I find it easier to control the car at very slow speeds with Creep OFF. When I bought my first Tesla in 2013 I turned Creep OFF within a few days of taking delivery and have never used it since.

As for stop-and-go driving in heavy traffic, TACC is fantastic in that scenario. I can go for miles without touching the pedals.
 
I don’t see any logical reason creep ON would be safer than OFF. There are many scenarios where creep ON could contribute to an accident, for example the driver’s foot slips off the brake, the driver moves his or her foot off the brake not realizing car is in drive or reverse, the driver is distracted by phone or kids and takes foot off the brake, etc. Once the foot is off the brake the car can hit a person, car or object in front of it, or the startled driver (who also may be distracted) can hit the accelerator by accident.

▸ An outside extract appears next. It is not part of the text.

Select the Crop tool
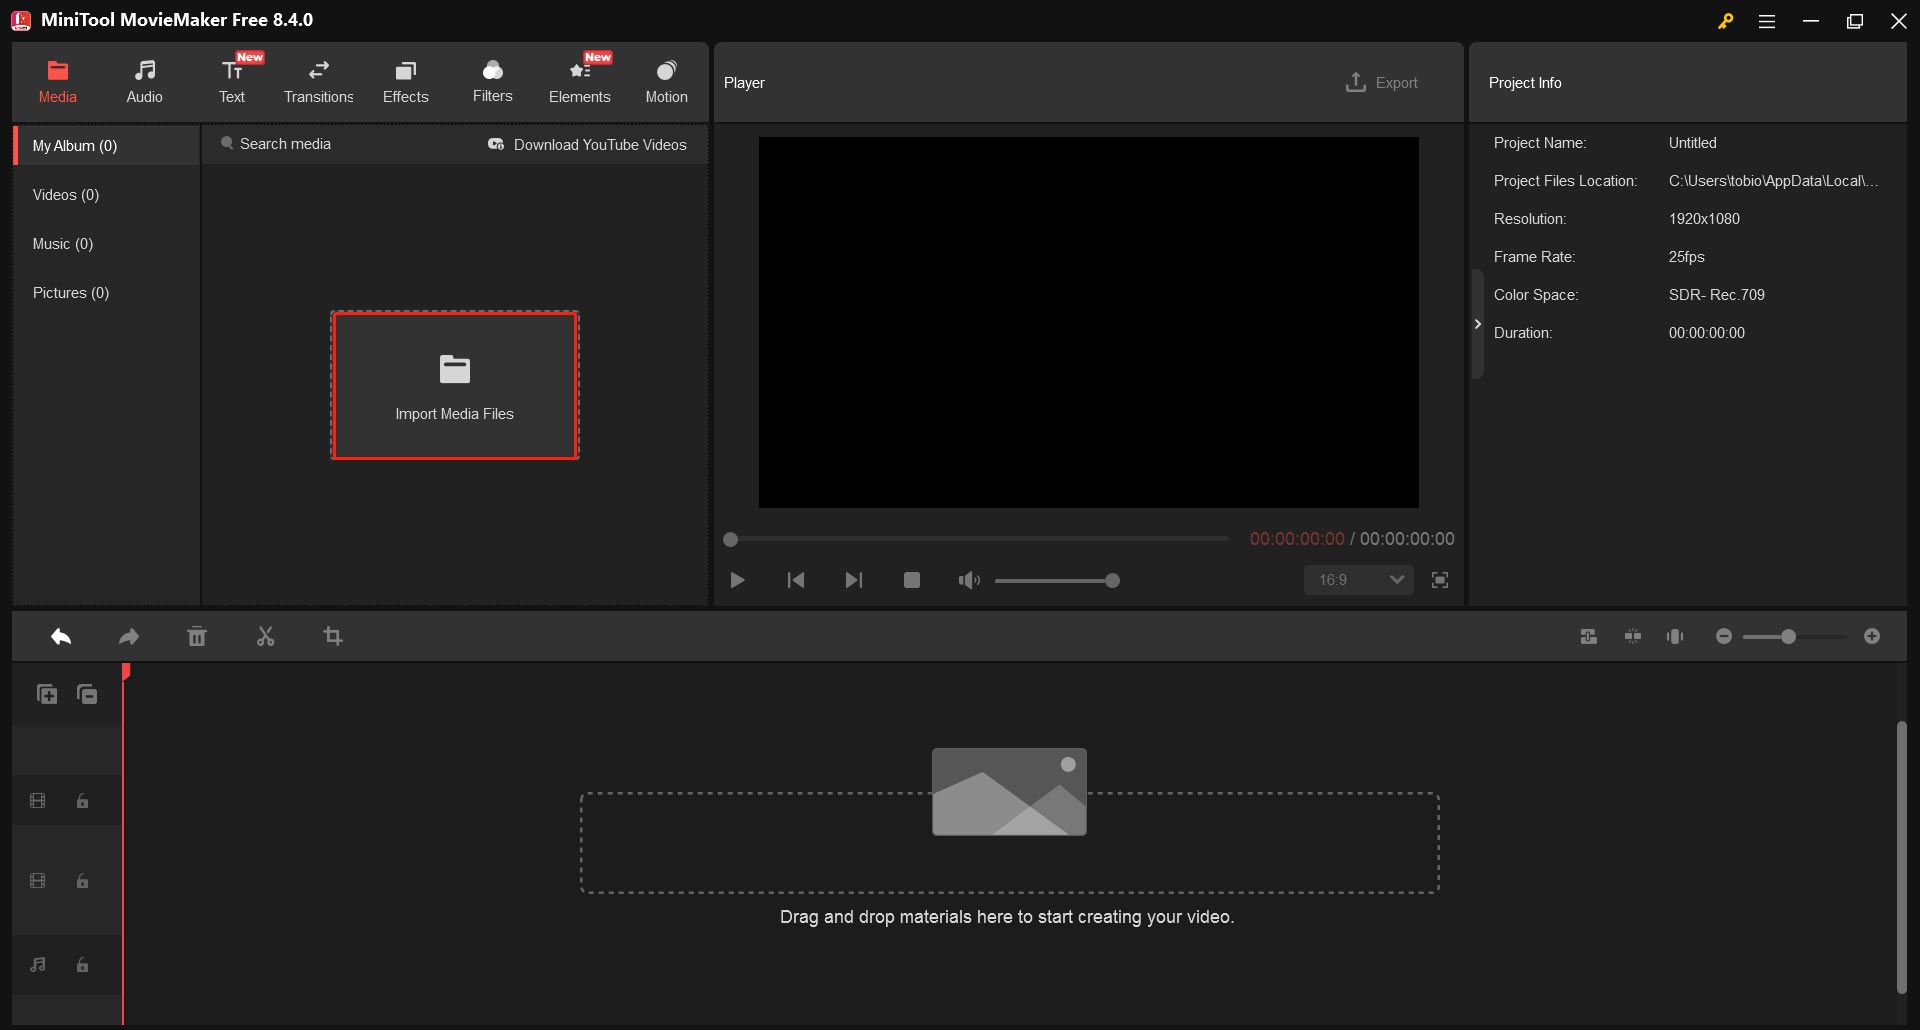1920x1030 pixels. pyautogui.click(x=333, y=636)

Also, there is zero evidence I have seen that Tesla cars with or without creep have more cases of unintended acceleration than ICE cars. My ex-mother-in-law drove her ICE car through the front window of the same 7-11 not once but twice. Happens all the time with ICE cars but nobody cares. Anything bad that happens with a Tesla gets attention from the press or the forums, but anecdotes are not data.

Not having to hold a foot on the brake at every stop is very relaxing, comfortable and feels very natural. I much prefer creep OFF — it’s a nice perk of driving an EV.